68 A.2d 366, 136 Conn. 97, 1949 Conn. LEXIS 207
CourtSupreme Court of Connecticut
DecidedAugust 23, 1949
StatusPublished
Cited by5 cases

This text of 68 A.2d 366 (Crowley v. Dix) is published on Counsel Stack Legal Research, covering Supreme Court of Connecticut primary law. Counsel Stack provides free access to over 12 million legal documents including statutes, case law, regulations, and constitutions.

Bluebook
Crowley v. Dix, 68 A.2d 366, 136 Conn. 97, 1949 Conn. LEXIS 207 (Colo. 1949).

Opinion

Brown, J.

These three cases, tried together, arose out of a collision between a Plymouth coach which was owned by Mary Hetes and operated by her son George Hetes as her agent and in which she, Edward D. Johnston and Clifford Crowley were passengers, and a taxicab owned by the defendants Dix and Trostonoff and operated by the defendant Messina as their agent. In each action negligent operation is alleged. In the first case Clifford Crowley, a minor, and John Crowley, his father, both as his next friend and for himself, sued Mary Hetes, George Hetes, Dix, Trostonoff and Messina. In the second, Johnston sued the same defendants. In the third, Mary Hetes sued Dix, Trostonoff and Messina. In the first two cases the jury rendered a verdict for the plaintiffs to recover of Dix, Trostonoff and Messina and found in favor of Mary and George Hetes. In the third the jury rendered a verdict for the plaintiff to recover of the defendants. In all three cases the court denied the defendants’ motions to set aside the verdicts and the defendants have appealed from the denial of the motions and from the judgments.

We summarize the undisputed material facts. Berkshire Avenue in Bridgeport extends in a general easterly and westerly direction and is intersected at right angles by Brooks Street. Each thoroughfare is straight, level and approximately thirty-one feet in width between curbs.
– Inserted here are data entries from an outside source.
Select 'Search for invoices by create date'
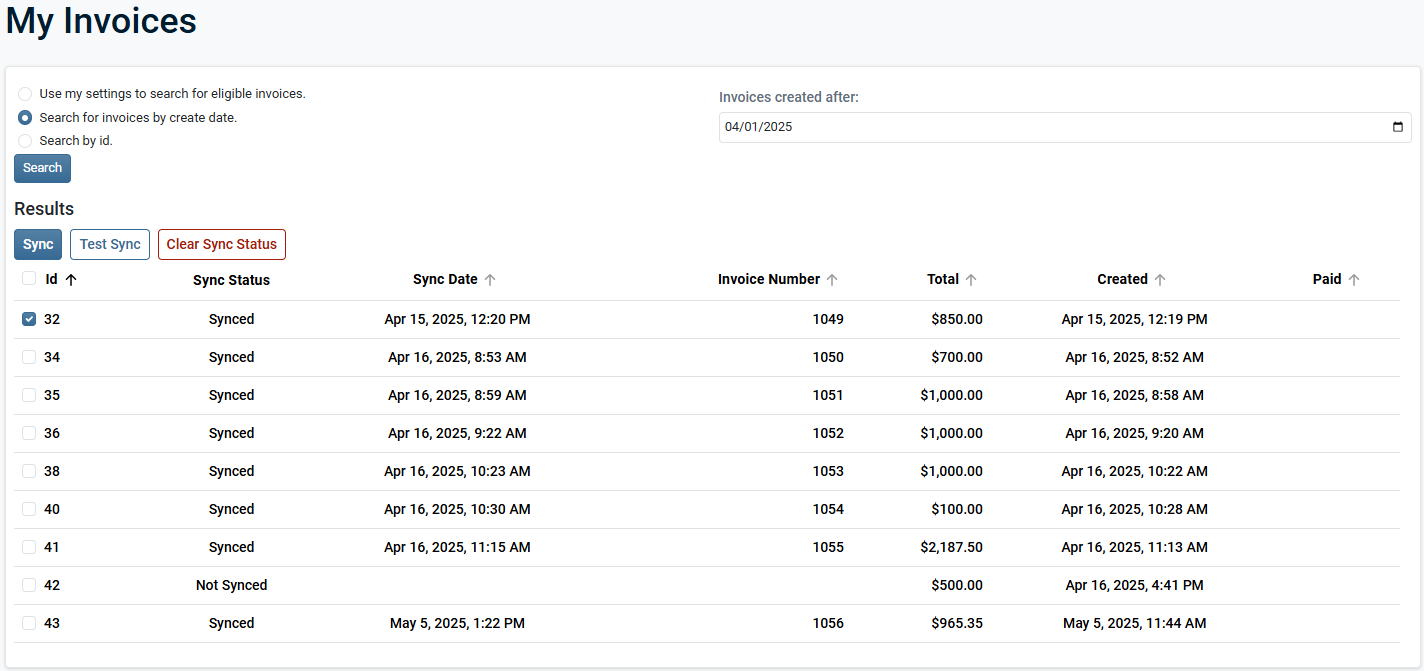 25,117
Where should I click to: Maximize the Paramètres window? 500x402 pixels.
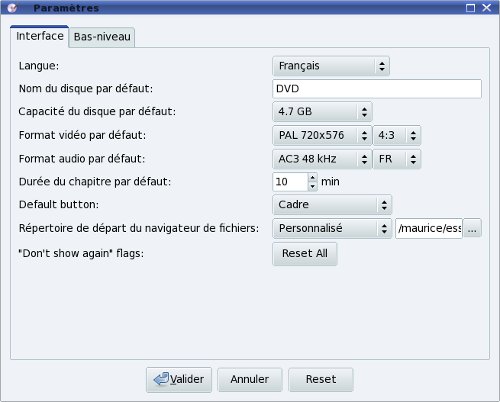click(470, 8)
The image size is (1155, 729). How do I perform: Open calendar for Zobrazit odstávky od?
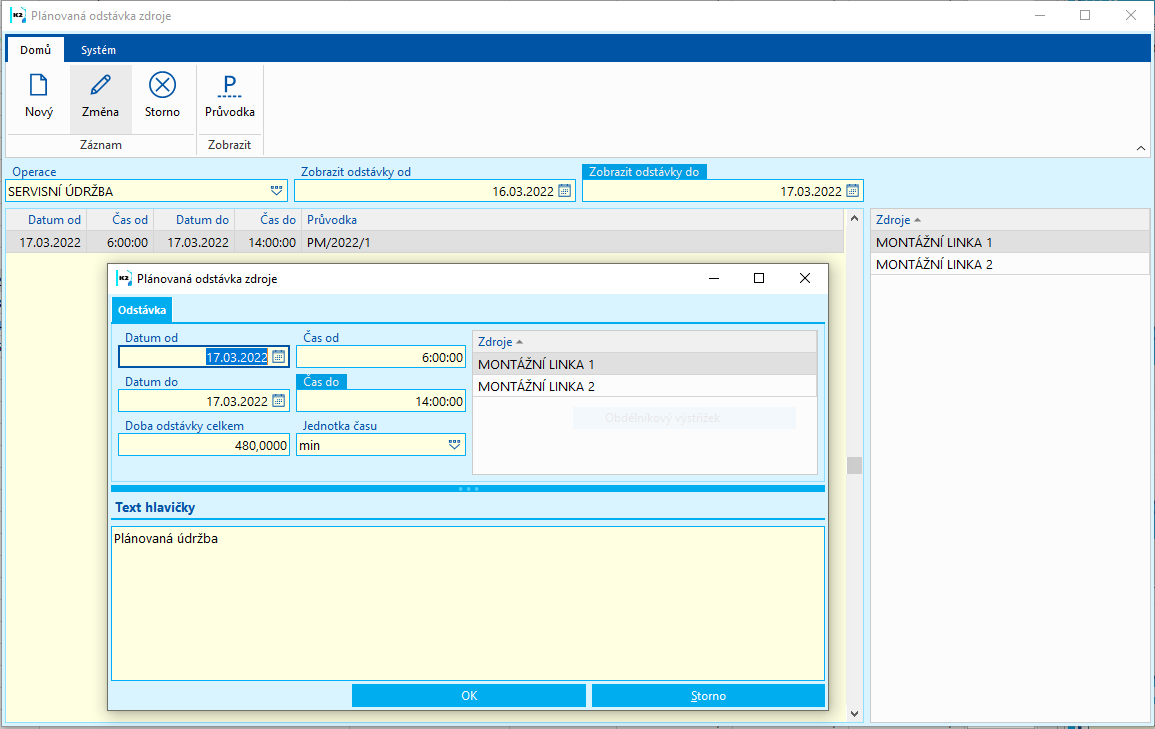coord(564,191)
There is a dwelling house on the lot at the northeast corner of the intersection and between it and the southwesterly corner of the lot is an evergreen tree. In the curb at the northeast corner of the intersection is an electric light pole. The house, tree *100 and pole together, in large measure at least, obstruct the view which a driver approaching the intersection on Berkshire Avenue from the east has of traffic approaching it on Brooks Street from the north, and which a driver so proceeding on Brooks Street has of traffic approaching the intersection on Berkshire Avenue from the east. On the evening of February 17, 1946, which was clear and dry, shortly after 10 o’clock George Hetes was driving the Plymouth westerly on Berkshire Avenue. Upon reaching Brooks Street, as the Plymouth proceeded through the northwest quadrant of the intersection it collided with the defendants’ taxicab, which Messina was driving southerly on Brooks Street; as a result, the Plymouth spun around and came to rest, headed in an easterly direction, some distance west of the intersection. Crowley was thrown out and seriously injured, Mary Hetes and Johnston also sustained injuries, and the right side of the Plymouth was extensively damaged. The front end of the taxicab was damaged and it came to a stop headed southwesterly near the southwest corner of the intersection. We shall refer to Dix, Trostonoff and Messina as' the defendants.
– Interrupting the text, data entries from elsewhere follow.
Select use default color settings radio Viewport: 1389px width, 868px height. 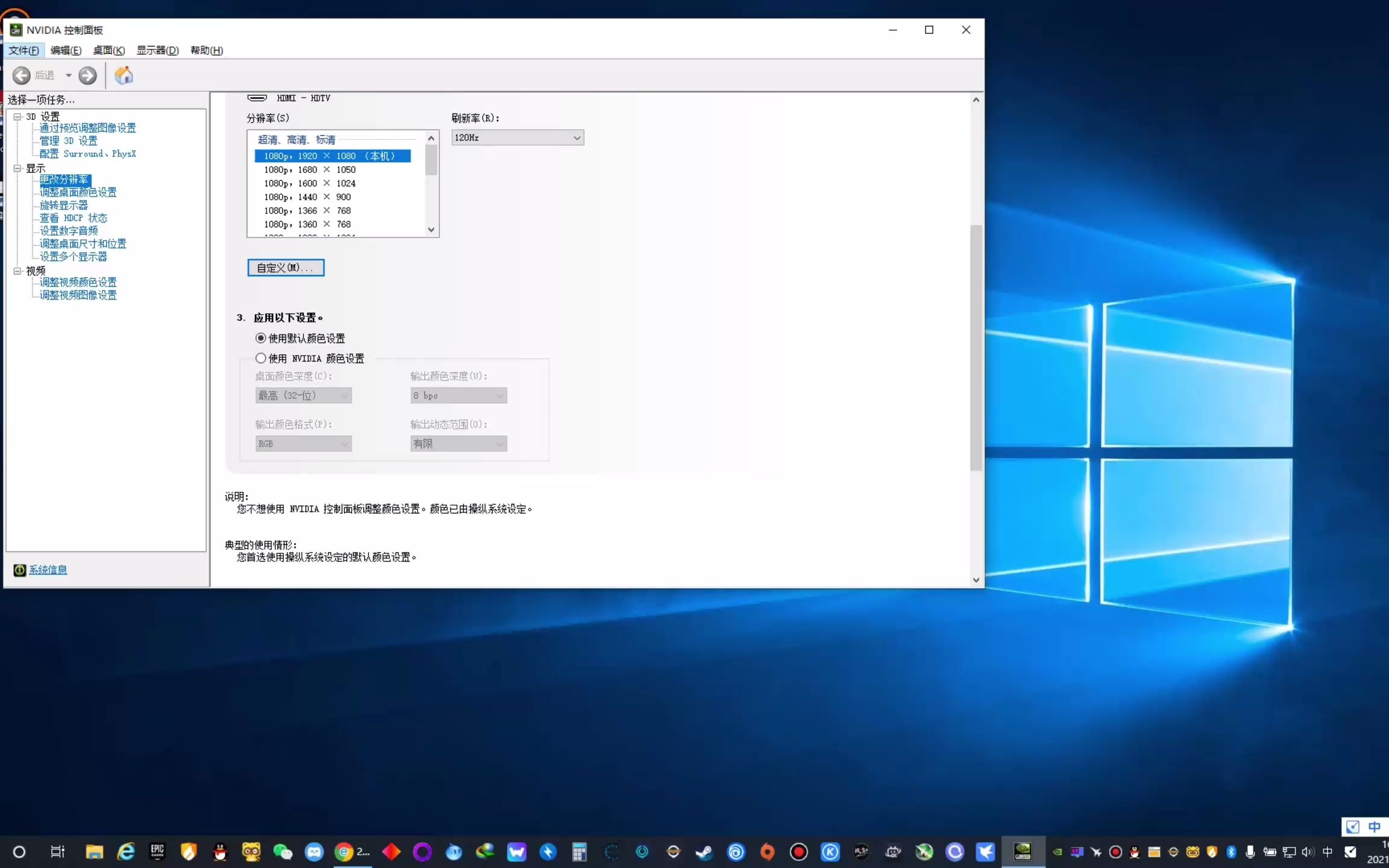pyautogui.click(x=260, y=338)
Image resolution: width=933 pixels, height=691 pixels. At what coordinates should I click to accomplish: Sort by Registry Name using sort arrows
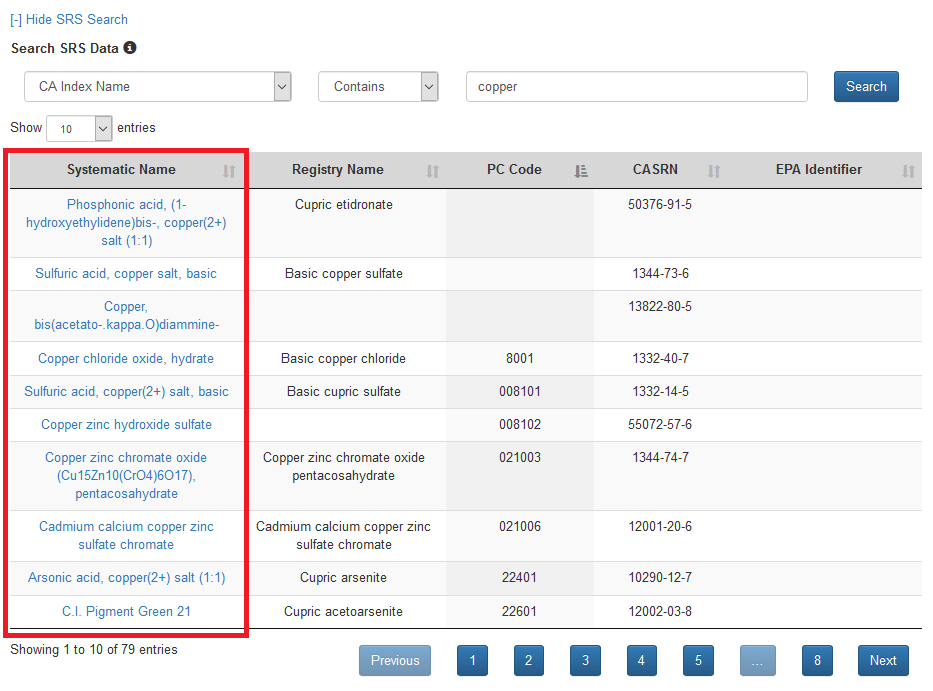tap(432, 171)
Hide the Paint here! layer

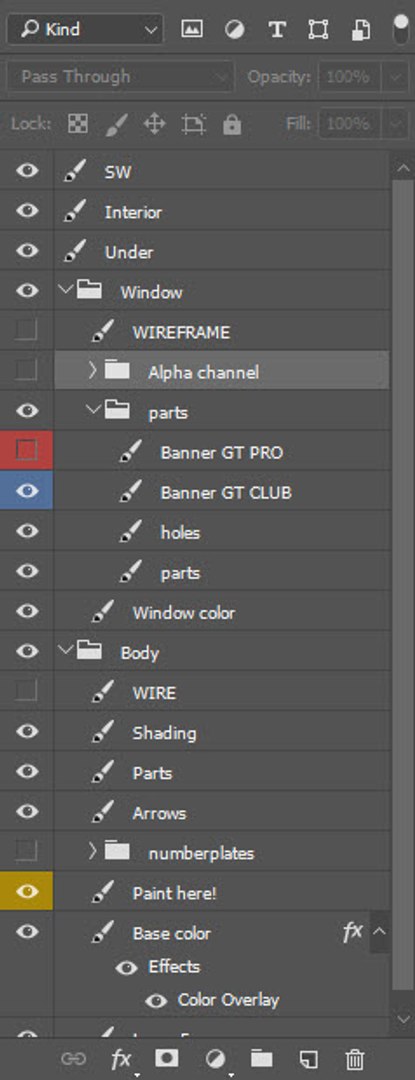click(27, 891)
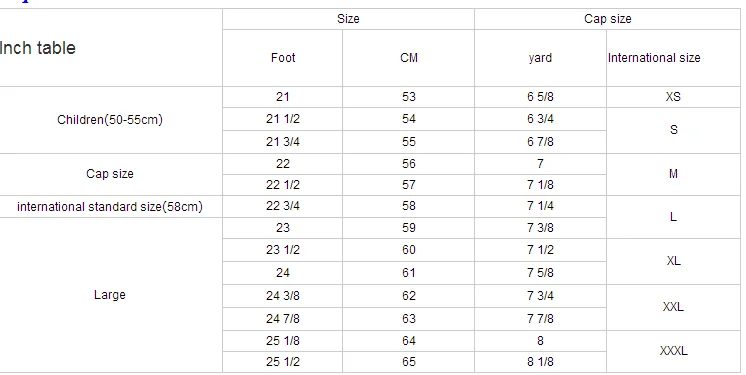Select the "yard" column header
The width and height of the screenshot is (746, 375).
tap(540, 58)
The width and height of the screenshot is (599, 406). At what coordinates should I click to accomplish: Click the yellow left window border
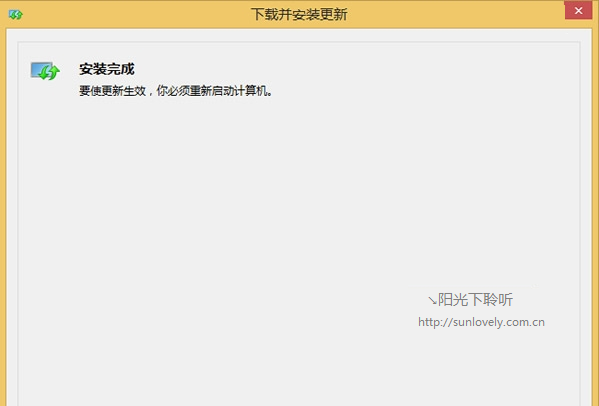click(x=3, y=214)
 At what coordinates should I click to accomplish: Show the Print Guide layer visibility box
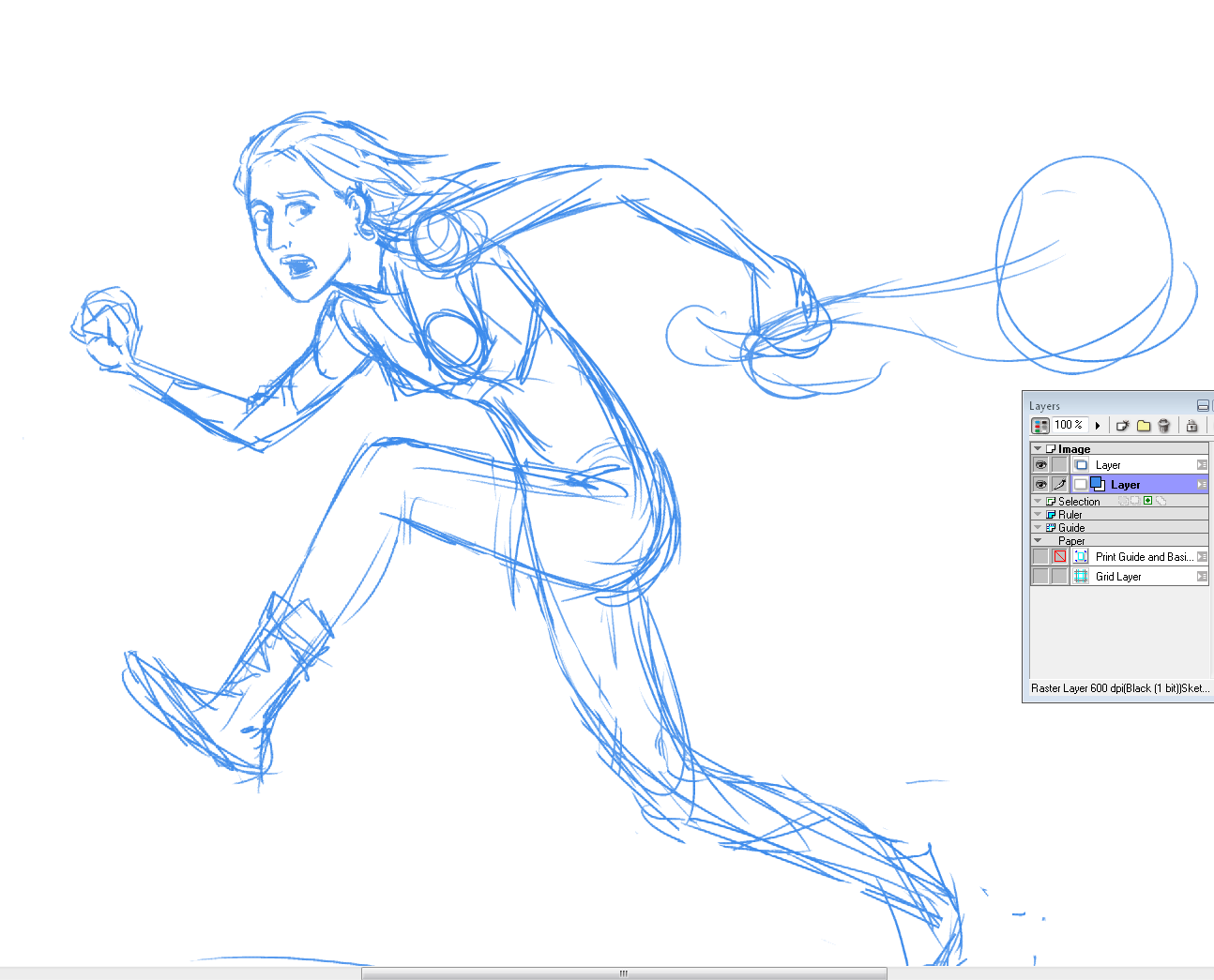(1040, 557)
The defendants have assigned errors in the charge, but at its conclusion they made no objection to it involving any of these claims, and we do not consider the assignments except as portions of the charge referred to in them are involved in claimed errors in the refusal of the court to give two requests to charge. Practice Book § 156; Svenberg v. Subotkouski, 133 Conn. 329, 332, 50 A. 2d 441. The latter call for a recital of certain of the parties’ claims of proof as set forth in the finding, which is not subject to correction in any respect material to the decisive issues. There was no direct testimony that the taxicab was going forty miles per hour, as the plaintiffs claimed to have *101 proved, but a comparison of distances traversed by the taxicab and another car, as to the speed of which there was direct evidence, justifies a claim of proof by the plaintiffs that the taxicab was going at that speed. In this connection, we note a colloquy between the court and counsel where the court seems to have intimated that testimony that a car was going “very fast” was not admissible. In a series of decisions we have held that such testimony has little weight as indicating any definite speed; Swayne v. Connecticut Co., 86 Conn. 439, 444, 85 A. 634, 737; Martino v. Connecticut Co., 109 Conn. 559, 561, 147 A. 20; Nichols v. Nichols, 126 Conn. 614, 618, 13 A. 2d 591; and where, in Brock v. Waldron, 127 Conn. 79, 84, 14 A. 2d 713, we said that testimony “that the car was 'going fast’ means little,” we were speaking of the particular situation then before us. Testimony that a car is going “fast” or “slow” is admissible, and, while it has little weight as indicating any definite speed, in general the weight to be given it depends upon the circumstances of the particular case and is for the jury.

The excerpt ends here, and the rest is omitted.